File metadata and controls

183 lines (128 loc) · 8.22 KB

Data Format

Training Data Format

Ytk-learn supports weighted trainning and sample weight scaling, so each line is a sample with four fields(weight, labels,features and initial prediction), with the last field optional. We provide data format transform tool to convert data format from LibSVM to ytk-learn:

weight${x_delim}labels${x_delim}features${x_delim}init_prediction, the four fields are split by ${x_delim}.

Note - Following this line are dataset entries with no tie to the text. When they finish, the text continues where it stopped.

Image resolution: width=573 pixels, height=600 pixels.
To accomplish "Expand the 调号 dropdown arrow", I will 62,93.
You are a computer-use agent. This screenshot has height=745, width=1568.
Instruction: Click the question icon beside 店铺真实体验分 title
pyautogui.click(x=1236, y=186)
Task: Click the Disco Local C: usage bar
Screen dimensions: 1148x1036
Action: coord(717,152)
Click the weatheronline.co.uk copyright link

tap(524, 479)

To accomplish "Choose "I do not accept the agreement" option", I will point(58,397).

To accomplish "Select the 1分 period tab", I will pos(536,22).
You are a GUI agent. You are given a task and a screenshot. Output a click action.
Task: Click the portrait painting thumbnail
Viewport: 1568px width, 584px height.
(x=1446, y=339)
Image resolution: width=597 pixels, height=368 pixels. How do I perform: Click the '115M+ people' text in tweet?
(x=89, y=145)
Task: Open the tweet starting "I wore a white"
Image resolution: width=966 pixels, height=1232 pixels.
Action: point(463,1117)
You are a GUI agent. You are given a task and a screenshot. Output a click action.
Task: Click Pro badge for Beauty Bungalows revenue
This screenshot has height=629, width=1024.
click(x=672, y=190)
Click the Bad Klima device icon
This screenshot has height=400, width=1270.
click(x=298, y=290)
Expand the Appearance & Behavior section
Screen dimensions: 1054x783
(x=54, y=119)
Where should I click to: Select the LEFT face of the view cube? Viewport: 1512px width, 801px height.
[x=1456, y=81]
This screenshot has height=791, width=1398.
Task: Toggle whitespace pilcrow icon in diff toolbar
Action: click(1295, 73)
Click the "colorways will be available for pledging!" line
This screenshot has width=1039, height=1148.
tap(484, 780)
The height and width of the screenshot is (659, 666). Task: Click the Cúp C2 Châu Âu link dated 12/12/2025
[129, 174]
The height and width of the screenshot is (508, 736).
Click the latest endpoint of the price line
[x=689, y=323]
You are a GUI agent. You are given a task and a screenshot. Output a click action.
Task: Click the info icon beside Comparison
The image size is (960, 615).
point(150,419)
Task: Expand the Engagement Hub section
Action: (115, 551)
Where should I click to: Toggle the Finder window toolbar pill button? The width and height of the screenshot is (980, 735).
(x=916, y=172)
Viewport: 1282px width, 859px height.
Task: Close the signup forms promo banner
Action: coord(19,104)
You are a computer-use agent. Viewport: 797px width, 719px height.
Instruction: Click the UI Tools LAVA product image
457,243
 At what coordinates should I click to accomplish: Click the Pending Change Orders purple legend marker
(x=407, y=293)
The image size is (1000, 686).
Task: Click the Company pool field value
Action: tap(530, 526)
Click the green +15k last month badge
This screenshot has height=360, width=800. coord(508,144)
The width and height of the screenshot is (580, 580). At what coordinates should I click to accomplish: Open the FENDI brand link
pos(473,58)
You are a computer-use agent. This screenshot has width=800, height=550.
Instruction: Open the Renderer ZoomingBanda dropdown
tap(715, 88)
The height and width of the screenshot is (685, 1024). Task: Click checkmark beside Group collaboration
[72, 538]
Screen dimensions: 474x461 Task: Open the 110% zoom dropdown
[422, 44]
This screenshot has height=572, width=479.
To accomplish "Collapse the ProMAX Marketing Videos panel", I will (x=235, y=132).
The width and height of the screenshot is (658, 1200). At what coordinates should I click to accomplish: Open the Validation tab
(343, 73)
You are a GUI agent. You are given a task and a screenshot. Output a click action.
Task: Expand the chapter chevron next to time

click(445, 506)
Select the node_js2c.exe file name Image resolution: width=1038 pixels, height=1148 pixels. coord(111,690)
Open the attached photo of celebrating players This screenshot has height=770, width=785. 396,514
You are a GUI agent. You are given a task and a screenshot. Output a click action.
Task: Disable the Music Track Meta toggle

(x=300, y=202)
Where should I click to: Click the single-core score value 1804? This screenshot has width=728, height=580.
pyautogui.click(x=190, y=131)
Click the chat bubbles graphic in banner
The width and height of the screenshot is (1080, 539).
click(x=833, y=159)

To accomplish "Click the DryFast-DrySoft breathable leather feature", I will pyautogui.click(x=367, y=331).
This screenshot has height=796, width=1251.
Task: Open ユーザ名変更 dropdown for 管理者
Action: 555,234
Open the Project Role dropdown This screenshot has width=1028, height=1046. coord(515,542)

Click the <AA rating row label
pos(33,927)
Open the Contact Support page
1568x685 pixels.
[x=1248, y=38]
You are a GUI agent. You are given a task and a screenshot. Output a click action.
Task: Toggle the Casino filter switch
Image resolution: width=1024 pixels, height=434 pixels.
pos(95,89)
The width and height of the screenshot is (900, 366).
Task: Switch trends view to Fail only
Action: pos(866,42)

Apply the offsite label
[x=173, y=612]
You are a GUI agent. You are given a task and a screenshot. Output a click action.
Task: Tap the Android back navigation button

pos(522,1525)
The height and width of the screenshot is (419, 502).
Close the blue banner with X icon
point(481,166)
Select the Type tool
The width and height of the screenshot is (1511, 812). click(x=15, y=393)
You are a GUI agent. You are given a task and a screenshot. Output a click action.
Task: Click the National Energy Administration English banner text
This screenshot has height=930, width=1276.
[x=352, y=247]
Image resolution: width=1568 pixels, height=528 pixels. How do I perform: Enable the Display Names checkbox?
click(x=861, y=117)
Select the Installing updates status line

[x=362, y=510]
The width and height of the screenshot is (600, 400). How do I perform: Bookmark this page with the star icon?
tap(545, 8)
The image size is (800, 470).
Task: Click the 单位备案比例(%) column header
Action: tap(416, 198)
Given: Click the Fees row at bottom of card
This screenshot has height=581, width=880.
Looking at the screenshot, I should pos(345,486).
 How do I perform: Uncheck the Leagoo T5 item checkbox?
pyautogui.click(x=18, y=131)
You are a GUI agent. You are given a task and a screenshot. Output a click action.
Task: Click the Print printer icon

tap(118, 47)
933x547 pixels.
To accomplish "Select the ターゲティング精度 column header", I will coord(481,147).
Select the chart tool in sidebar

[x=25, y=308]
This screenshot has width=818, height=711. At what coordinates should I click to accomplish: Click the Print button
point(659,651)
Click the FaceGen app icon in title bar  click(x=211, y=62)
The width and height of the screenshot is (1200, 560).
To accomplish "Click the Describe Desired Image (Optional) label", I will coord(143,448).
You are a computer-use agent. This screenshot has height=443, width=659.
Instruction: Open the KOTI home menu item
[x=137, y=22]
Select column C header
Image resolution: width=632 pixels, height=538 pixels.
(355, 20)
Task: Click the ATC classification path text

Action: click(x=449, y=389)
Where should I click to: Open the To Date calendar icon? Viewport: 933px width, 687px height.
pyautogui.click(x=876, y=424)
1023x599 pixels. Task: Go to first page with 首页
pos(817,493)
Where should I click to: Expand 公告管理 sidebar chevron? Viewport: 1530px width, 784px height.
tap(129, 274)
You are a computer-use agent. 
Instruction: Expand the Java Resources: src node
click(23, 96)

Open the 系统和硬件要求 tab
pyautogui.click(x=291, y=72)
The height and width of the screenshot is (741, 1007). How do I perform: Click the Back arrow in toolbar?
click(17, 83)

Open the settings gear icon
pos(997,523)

  • Weight is the sample weight, real num.
  • Labels stands for one label or mutiple labels(label_1${y_delim}...${y_delim}label_n). Multiple labels are splitted by ${y_delim}. The label format is related to training objective:

    • regression: real number, e.g. 122.23
    • binary classification: 0 or 1
    • binary cross_entropy: real number, belongs to [0, 1], e.g. 0.245
    • multiclass classficication: integer number from 0 to K-1, K is class number.
    • multiclass cross_entropy: length of labels is equal to class number, sum of labels equals to 1, e.g. 0.2,0.1,0.4,0.3 (4 class in total)
  • Features stands for f1_name${feature_name_val_delim}f1_value${features_delim}...${features_delim}fn_name${feature_name_val_delim}fn_value. Features are split by ${features_delim} while feature key and value are split by ${feature_name_val_delim}.

  • Init_prediction is optional, and only is enabled in tree-based models(e.g. GBDT, GBMLR, GBSDT,...). You can provide each sample with an initial prediction(regression and binary classification) or initial scores(multi-class classification, scores are the origin predict score before softmax). When you provide this field, set 'sample_dependent_base_prediction' in model configuration file to true.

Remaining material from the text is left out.